Tuesday, 29 May 2018

Mixing

The thought of mixing can make the heart sink or lift depending on the skills of the mixer. Pineapple and cottage cheese; potato salad and hard boiled egg; clotted cream and fudge; the thought of all of these, you might think surprisingly, at best cause indifference and, at worst, repel me. But other mixes interest me enormously. Baking meat into pastry. Scraping the residue of a tomato salad - chopped onion, tomato pips, olive oil and the tomatoey juices - into a saucepan of just drained pasta or into gazpacho.

Saturday, 12 March 2016

Sausage rolls

Sausage rolls can be a delight or not worth eating. As a general rule, the smaller they are, the better.
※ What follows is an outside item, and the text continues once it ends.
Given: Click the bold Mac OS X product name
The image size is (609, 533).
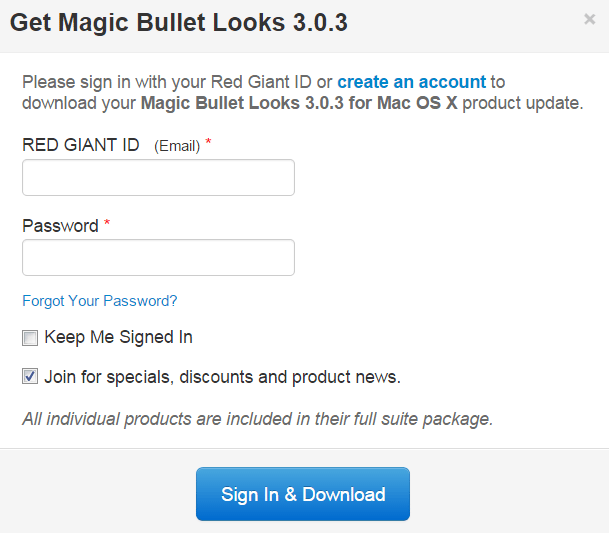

I tend to like the artisan ones with roughly cast pastry.

Monday, 3 August 2015

La Tielle de Sète

have written or thought about writing about Sète before: it is where I had one of the best burgers in my life, at the railway station.

More gastronomically, perhaps, I turn to one of its local specialities - La Tielle de Sète. A kind of orange pastry, looking like a crab, and filled with octopus and tomato. My father reminded me of them the other day when he sent a postcard from nearby - we have been going to Sète since the 1980s - with a photograph of half a dozen and a recipe for the same. He had written "Yuk (I think)" on the back. My father does not like octopus.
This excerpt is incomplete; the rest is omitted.